Why all the fuss? Well, how steep is your slipway??  At our Club, our friendly convention when the water level is low is that first team out get the car and pull the whole fleet out. Our slipway at low water levels is pretty steep – and we recently reduced a brand new Volvo estate to a clutch smoker resting at the top of the slip….. (I hope it has recovered, Ian!!….) The last part of our slip is probably a lot steeper than 1:6….

The article also mentions that some car models, especially small cars (Ford Ka mentioned) have no type approval for towing….. I didn’t know that.

The weight of an FF Hull, keel, rudder and mast is around 330kg I think. I don’t know the weight of an FF trailer do you? (Ian Preston will know…)  Y&Y suggests an SB3 trailer is 215kg, so lets suppose an FF trailer might be 170kg. Then allow maybe 30kg for kit, as proposed for the SB3. So we might be 530kg all up when we tow… Better keep that number in mind….

 

 

Top Ten Gear Guide 2011…. Do Fatties Go Faster?!!…..

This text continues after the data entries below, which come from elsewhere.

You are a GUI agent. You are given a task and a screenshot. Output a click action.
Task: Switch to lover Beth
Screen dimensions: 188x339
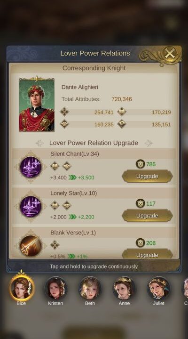(90, 289)
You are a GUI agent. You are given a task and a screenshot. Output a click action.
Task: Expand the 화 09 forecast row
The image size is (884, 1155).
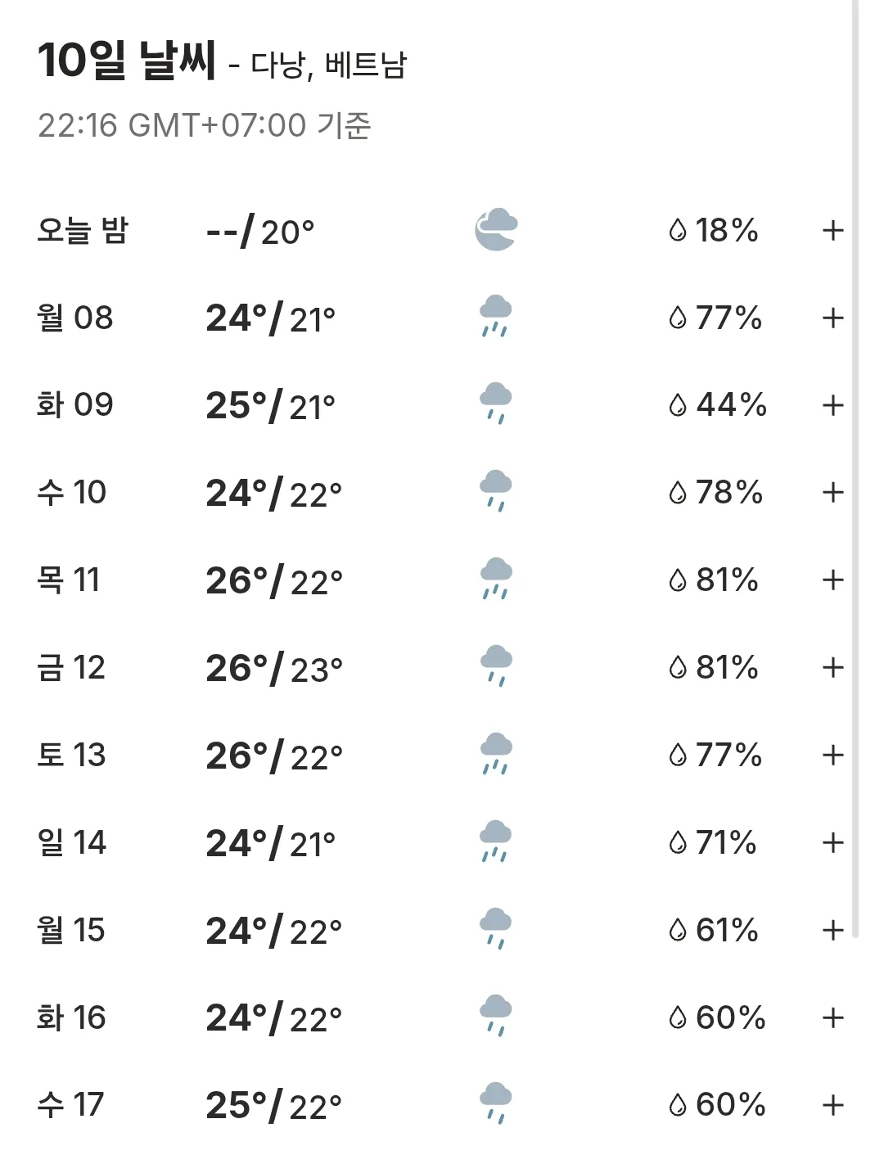coord(832,405)
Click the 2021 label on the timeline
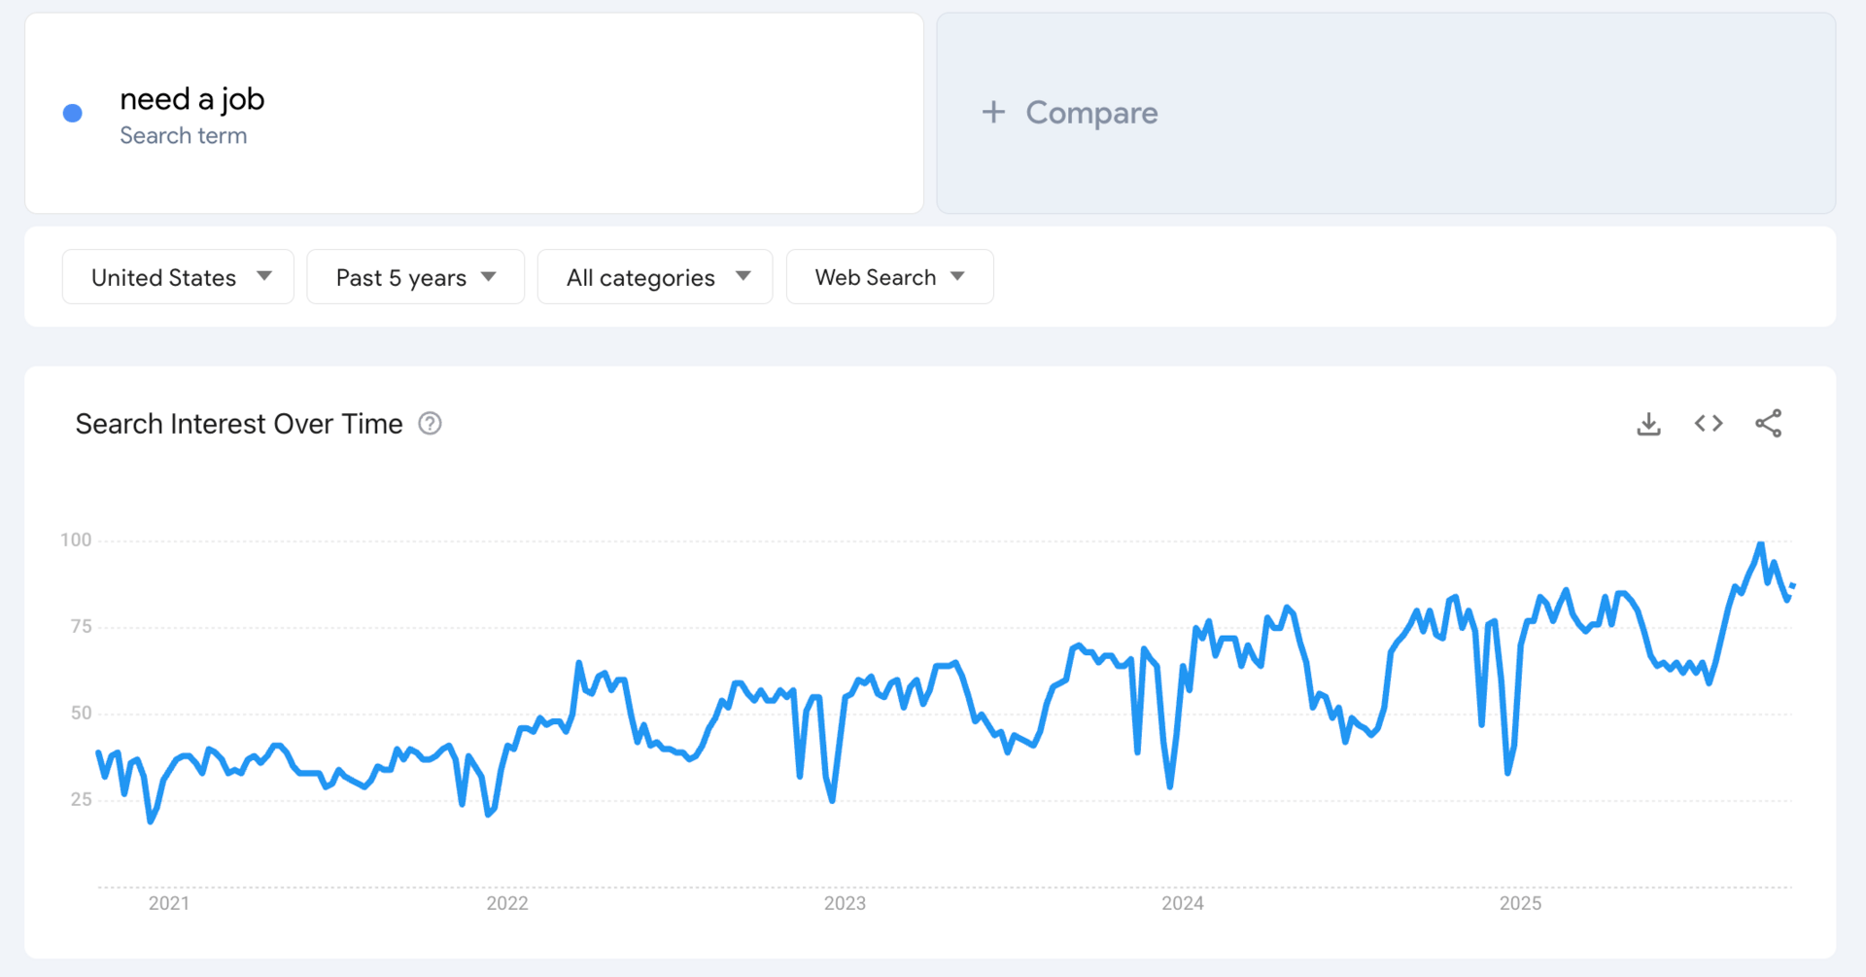The width and height of the screenshot is (1866, 977). click(x=169, y=903)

We’re part way through preparing the 2011 Top Ten Gear Guide for Yachts and Yachting. Still awaiting a couple of replies, but quite a few things are clear…..

Two thirds of teams use end-to-end poles for example…. and more than three quarters (78%) prefer spinnaker bags to chutes… and for sail makers, Goacher Sails took the top 3, but P&B also showed well. (Unlike the Worlds, the Nationals were a blowy event, remember…)  Everyone uses an Epsilon – but remember that Graham Vialls and Chris Turner took the Worlds with an Alto Section mast – and P&B sails…. And with the exception of Charles and Gavin, the top ten sound like a one design Ovington Fleet!!!

However, it was the team weights that caught my eye. Some while ago I was chatting with Alan Bax, and Alan felt that maybe the optimum weight was creeping upwards. I’m not so sure looking at 2011….

For a long time we have said that the boat will carry a wide range of crew weights from 22 – 30 stone, and often the optimum has been said to be 27-28 stone. Well, in 2011 that is still the case…. Our average helm weight is just over 13 stone (84 kg), and our average crew weight is 14-15 stone (95kg).  Remarkably most teams though are just a kilo or two away from a 178kg mean total – which is 28 stones.

During Hayling’s windless days, there was hilarious chit chat about whether it is better to have the fat at the front or the back….  Well, out of 8 responses, 6 had their fatties at the front , and 2 at the back – so just possibly the big guys are best at the front end…!!